Was the High Court right?
It is apparent for the reasons given thus far that we are unable to agree with the decision of the High Court. In our view, that court erred in important respects.
In the first place, it refused to apply AC Billings v Riden, apparently on the ground that it was a case decided after the coming into force of the Civil Law Act 1956. The High Court appears to have overlooked the decision of the Federal Court in Lembaga Kemajuan Tanah Persekutuan v Mariam, which applied AC Billings v Riden and was a decision that was plainly binding on it. Accordingly, in our respectful view, the High Court acted contrary to the doctrine of precedent.
Further, the High Court’s interpretation of the proviso to s 3 of the Civil Law Act 1956 does not accord with the interpretation given to that provision by the CJ (Malaya) in Chung Khiaw Bank Ltd v Hotel Rasa Sayang Sdn Bhd & Anor. Again, the High Court overlooked this decision also plainly binding on it.
The local authority point
The High Court also reversed the sessions court on the ground that the second defendant in its capacity as a local authority did not owe a duty of care as a matter of law. This finding was attacked before us by counsel for the first defendant. We were referred to Stovin v Wise [1996] 3 All ER 801. The majority speeches in the House in that case support the second defendant here.
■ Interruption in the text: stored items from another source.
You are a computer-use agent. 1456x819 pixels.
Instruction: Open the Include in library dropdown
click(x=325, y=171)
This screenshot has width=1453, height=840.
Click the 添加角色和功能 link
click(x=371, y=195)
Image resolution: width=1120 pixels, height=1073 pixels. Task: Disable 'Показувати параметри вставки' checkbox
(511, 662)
But our attention was drawn to the powerful dissent of Lords Nicholls of Birkenhead and Slynn of Hadley and we were invited to adopt these in preference to the views of the majority. We note that the courts of Australia have indeed done so. See, Pyrenees Shire Council v Day [1998] 151 ALR 147. The Supreme Court of India in Union of India v United India Assurance Co Ltd AIR 1998 SC 640, in a judgment delivered by that most learned and eminent judge Jagannadha Rao J, has also developed jurisprudence in keeping with the views of the minority in Stovin’s case.We have found the discussion of the cases and the argument addressed to us on the point to be of much interest. It is a point of law which our courts may have to resolve in some case in the future. But the present instance is not the case for this court to do that. The approach we have taken will render any views we express on the subject pure obiter. We therefore decline to enter upon this part of the case.
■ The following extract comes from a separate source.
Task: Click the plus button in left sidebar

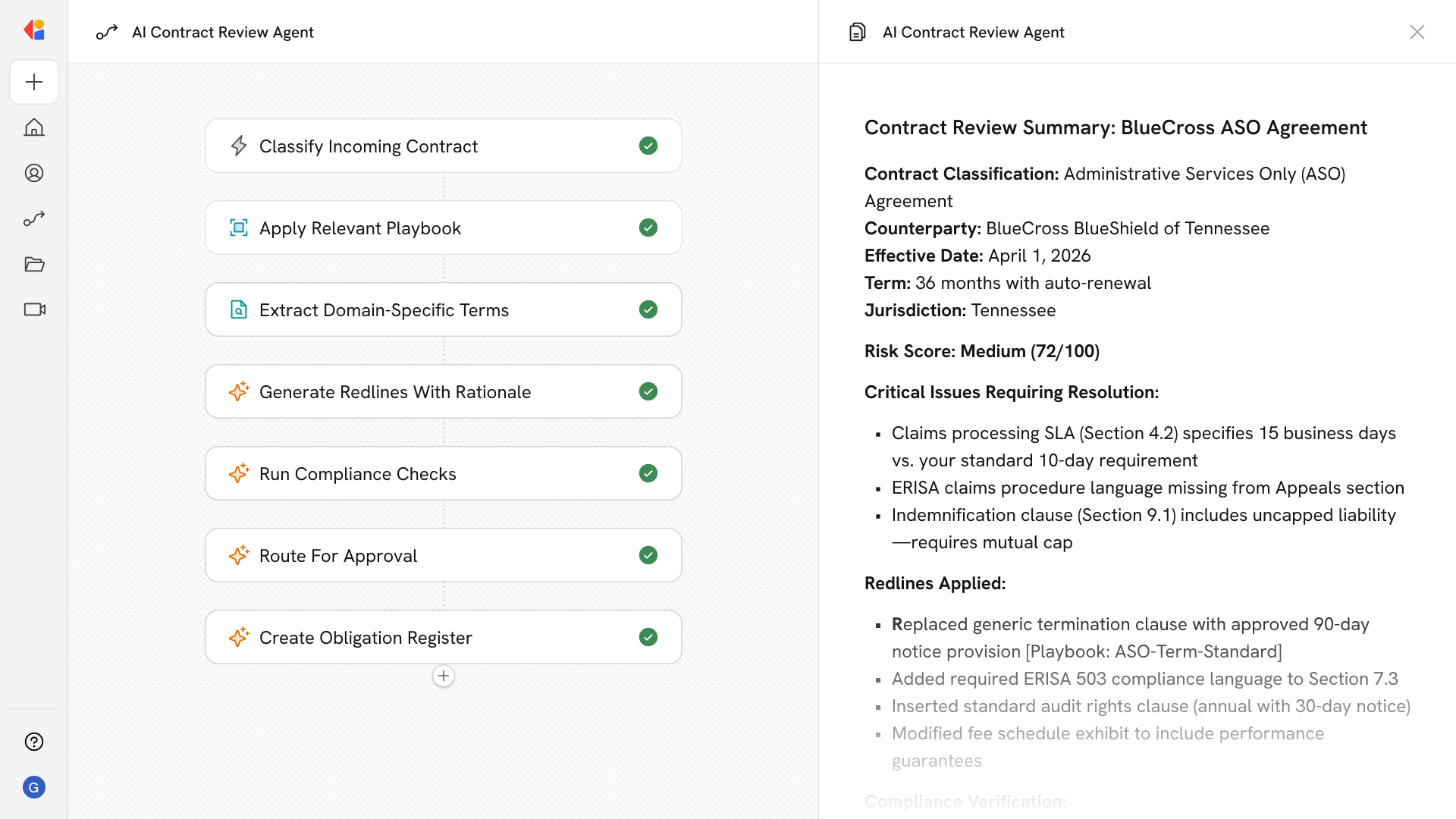Action: point(34,82)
The apportionment of liability
The sessions court found the defendants equally liable. When opening the appeal, counsel for the first defendant argued that it is the second defendant which ought to be held solely liable. However, under pressure of argument, counsel retreated from his earlier position and conceded that the apportionment of liability inter se the defendants made by the sessions court should be restored.
Counsel was correct in the concession he made. Save in the rarest of cases — and the present instance is not such a case — an appellate court will not disturb the apportionment of liability for an accident made by the trial court. The High Court found the first defendant 100% liable. But it did so on a ground of law with which we do not agree. Accordingly, the apportionment by the sessions court must be restored.
The result
For the reasons already given, the appeal is allowed. The order of the High Court in all respects is set aside. The order of the sessions court is restored. The second defendant will pay all the costs of the plaintiffs and the first defendant at all levels except costs in the sessions court, that is to say, that the plaintiffs and the first defendant will tax their respective bills against the second defendant.
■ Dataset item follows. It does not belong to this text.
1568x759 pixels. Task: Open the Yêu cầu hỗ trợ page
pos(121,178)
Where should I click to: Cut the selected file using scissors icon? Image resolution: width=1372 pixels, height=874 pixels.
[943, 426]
Before we conclude, we would like to thank all counsel for their careful argument. But we must make special mention of Mr Gurubachan Singh and Mr Thayalan who appeared for the second defendant and the plaintiffs respectively. The brevity of their argument and their citation of relevant cases has made our task far less burdensome.
Appeal allowed, order of the High Court set aside and order of the sessions court restored.